Among the surprise suspects is O’Brien’s partner Sam -- well, he is played by Fred Clark, after all (Clark is even seen in a flashback that shows him 20 years younger, though the only difference is he’s wearing an ill-fitting toupee) -- though at the end St. Clair is established as the real killer and hunted down in the studio (the chase takes them through the prop department, where we see a lot of bric-a-brac in the background: yet another indication of Orson Welles’ influence on William Castle!), the film gets made and is a huge success, and O’Brien and Sally Rousseau pair up. There are some intriguing directions Kohner and Brady could have taken his story, including having O’Brien cast Sally Rousseau to play her mother in the film and build her into a big star and making O’Brien more of a rougher and conflicted character -- as Charles noted, Hollywood Story had the visual “look” of a film noir but little of the moral ambiguity; the characters are pretty much either all good or all bad, and part of that may have been Richard Conte’s desire to play an unambiguous hero after years of being typecast as a crook (apparently it hadn’t occurred to him that he could carry over elements of his former anti-social typecasting into his mostly good-guy roles the way Humphrey Bogart did in his transition from gangsters to sympathetic leads).
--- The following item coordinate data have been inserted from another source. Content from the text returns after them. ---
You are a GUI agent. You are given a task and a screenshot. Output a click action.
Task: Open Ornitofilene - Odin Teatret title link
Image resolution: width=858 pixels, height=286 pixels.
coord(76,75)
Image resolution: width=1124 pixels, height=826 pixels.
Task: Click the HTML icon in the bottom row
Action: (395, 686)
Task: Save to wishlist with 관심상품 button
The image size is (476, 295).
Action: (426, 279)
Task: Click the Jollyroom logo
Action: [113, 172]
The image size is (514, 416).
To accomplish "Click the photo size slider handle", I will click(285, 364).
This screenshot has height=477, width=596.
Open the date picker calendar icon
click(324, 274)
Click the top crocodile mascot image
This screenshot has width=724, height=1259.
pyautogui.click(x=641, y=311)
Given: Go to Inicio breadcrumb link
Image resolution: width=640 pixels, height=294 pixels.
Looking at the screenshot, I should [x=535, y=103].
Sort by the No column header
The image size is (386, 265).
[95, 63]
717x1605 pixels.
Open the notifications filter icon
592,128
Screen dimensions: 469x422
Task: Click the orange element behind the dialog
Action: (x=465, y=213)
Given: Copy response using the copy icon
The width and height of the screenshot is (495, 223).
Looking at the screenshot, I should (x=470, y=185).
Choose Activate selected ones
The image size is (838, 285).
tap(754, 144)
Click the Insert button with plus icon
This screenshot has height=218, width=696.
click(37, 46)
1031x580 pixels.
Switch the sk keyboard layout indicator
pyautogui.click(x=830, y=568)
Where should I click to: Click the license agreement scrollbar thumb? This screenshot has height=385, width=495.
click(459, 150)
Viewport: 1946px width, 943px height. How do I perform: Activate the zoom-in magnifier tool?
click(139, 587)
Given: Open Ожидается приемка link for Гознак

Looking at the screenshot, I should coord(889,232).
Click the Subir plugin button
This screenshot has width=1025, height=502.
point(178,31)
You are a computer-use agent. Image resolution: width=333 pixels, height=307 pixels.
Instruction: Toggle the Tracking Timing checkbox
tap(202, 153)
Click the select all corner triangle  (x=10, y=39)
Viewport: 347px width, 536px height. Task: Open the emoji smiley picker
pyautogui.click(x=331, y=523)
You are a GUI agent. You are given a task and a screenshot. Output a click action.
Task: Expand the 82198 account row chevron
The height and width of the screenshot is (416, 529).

It’s also obviously a film influenced not only by the William Desmond Taylor murder case but also by the huge success of Billy Wilder’s Sunset Boulevard, made the year before and also a murder film set against the backdrop of both silent-era and contemporary Hollywood. We get to see two clips from silent films, one real (Mary Philbin’s famous “unmasking” of Lon Chaney, Sr. in the 1925 Phantom of the Opera) and one faked (Julie Adams and Paul Cavanaugh in ridiculously heavy makeup in a scene from one of Ferrara’s films starring Amanda Rousseau … so Adams got to play her own mother on screen, and in a featured interview on the DVD in which she still looks surprisingly good she talks about how much fun she had duplicating the stylized acting of silent films; ironically the action in the scene is reminiscent of the clip from Gloria Swanson’s 1928 film Queen Kelly used in Sunset Boulevard, and there’s a world of difference between Swanson’s restraint in the actual silent clip and Adams’ exaggerated gestures in the 1951 simulation), and we also get to see surviving actors from the silent days, including Francis X. Bushman (a frequent guest on early-1950’s TV show talking about Hollywood’s silent days) and Helen Gibson, and Charles noted that Castle gave them a lot more to do on screen than Billy Wilder had in the infamous “waxworks” scene showing them playing bridge in Sunset Boulevard.

Hollywood Story is a quite interesting movie, well made and with a convincing ending to a mystery that remains unsolved in reality -- though I must say that I was a bit put out by them making the writer the killer, just as I had been in a 1930’s “B” whose title escapes me at the moment in which the gimmick was that the reporter “sleuth” character figures out that the writer committed the murder because of the similarity of the real-life crime to his script!